Stem 6 — Provoked seizure: "55 yo alcoholic, GTC 24 h after last drink, Na⁺ 138, glucose normal." → Benzodiazepines, supportive care; no chronic AED

Stem 7 — Status epilepticus: "Seizure >10 min in ED." → IV lorazepam, then IV levetiracetam/fosphenytoin/valproate; intubate if refractory

Stem 8 — Lamotrigine rash: "5 weeks after starting lamotrigine, diffuse rash with mucosal involvement, fever." → Stop lamotrigine immediately, evaluate for SJS, supportive care

Stem 9 — Refractory epilepsy: "Failed levetiracetam and lamotrigine at adequate doses." → Refer to comprehensive epilepsy center for surgical evaluation

Stem 10 — Carbamazepine + Asian patient: "Han Chinese patient starting carbamazepine." → Check HLA-B*1502 first

Stem 11 — PNES: "Eyes closed during convulsion, side-to-side head movement, normal ictal EEG." → Refer to therapy/CBT, do not add AED

Stem 12 — Hyponatremia on AED: "Confused on oxcarbazepine, Na⁺ 122." → Switch AED, fluid restriction

Stem 13 — OCP failure on AED: "Pregnancy on OCPs while taking carbamazepine." → Enzyme induction reduces OCP efficacy — switch to copper or LNG IUD

Step 3 management: Pattern-match stem → recognize syndrome → select AED that is both mechanistically appropriate and patient-safe (pregnancy, age, renal, hepatic).
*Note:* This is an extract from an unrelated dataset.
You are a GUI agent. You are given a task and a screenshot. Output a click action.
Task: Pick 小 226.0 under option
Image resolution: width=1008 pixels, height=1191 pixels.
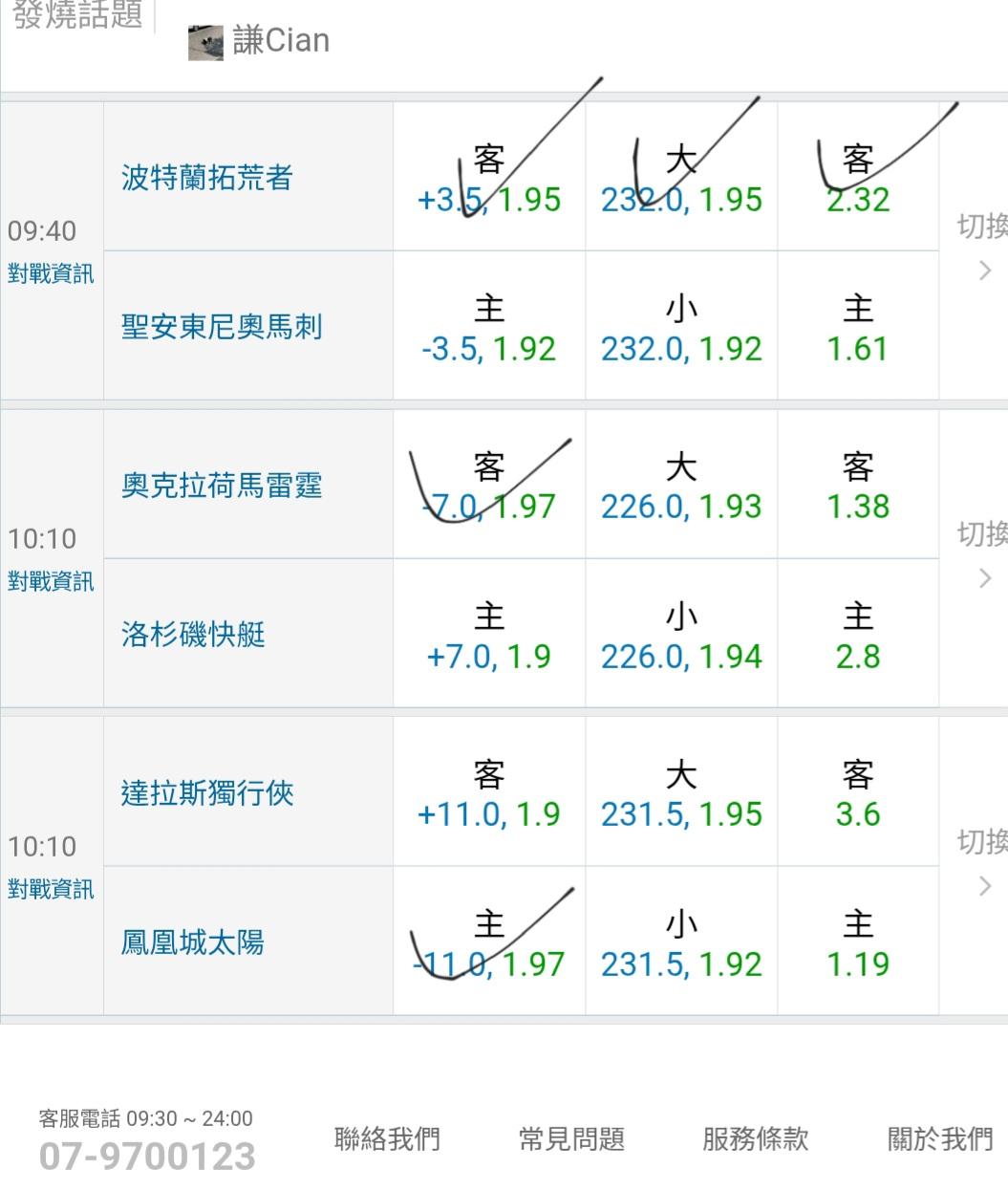tap(680, 636)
The right answer is rarely the "newest" drug — it's the board-correct drug.

Board pearl: When in doubt on Step 3 epilepsy questions, levetiracetam is rarely wrong as a first-line broad-spectrum choice.

One-Line Recap

Outpatient epilepsy management is the longitudinal pairing of a correctly classified seizure type with the safest effective antiepileptic drug at the lowest effective dose, plus relentless attention to adherence, triggers, pregnancy planning, driving safety, SUDEP counseling, and timely referral when two appropriate monotherapies fail.

Diagnose then classify: Epilepsy = ≥2 unprovoked seizures, OR 1 seizure with high recurrence risk (lesion on MRI or epileptiform EEG); always exclude provoked causes (hypoglycemia, hyponatremia, withdrawal, drugs, eclampsia) before committing to lifelong AED therapy.

Drug choice is driven by seizure type + patient: Focal → levetiracetam, lamotrigine, lacosamide, carbamazepine; Generalized → valproate (avoid in pregnancy), lamotrigine, levetiracetam; Absence → ethosuximide; never use sodium channel blockers in generalized epilepsy or Dravet.

Counsel every visit: adherence, driving (3–6 mo seizure-free per state), contraception/pregnancy planning, SUDEP awareness, sleep, alcohol, water safety, mood (suicidality black box), bone health, drug interactions (enzyme inducers).

Escalate appropriately: failure of 2 appropriate AEDs = drug-resistant epilepsy → refer to comprehensive epilepsy center for surgical evaluation; status epilepticus = IV benzo + IV second-line AED (levetiracetam/fosphenytoin/valproate) + ICU if refractory.

Board pearl: The single highest-yield reflex in Step 3 epilepsy questions is to match the syndrome to the drug, scrub for pregnancy risk, and refuse to escalate before checking adherence and triggers — this answers more stems than any other pattern.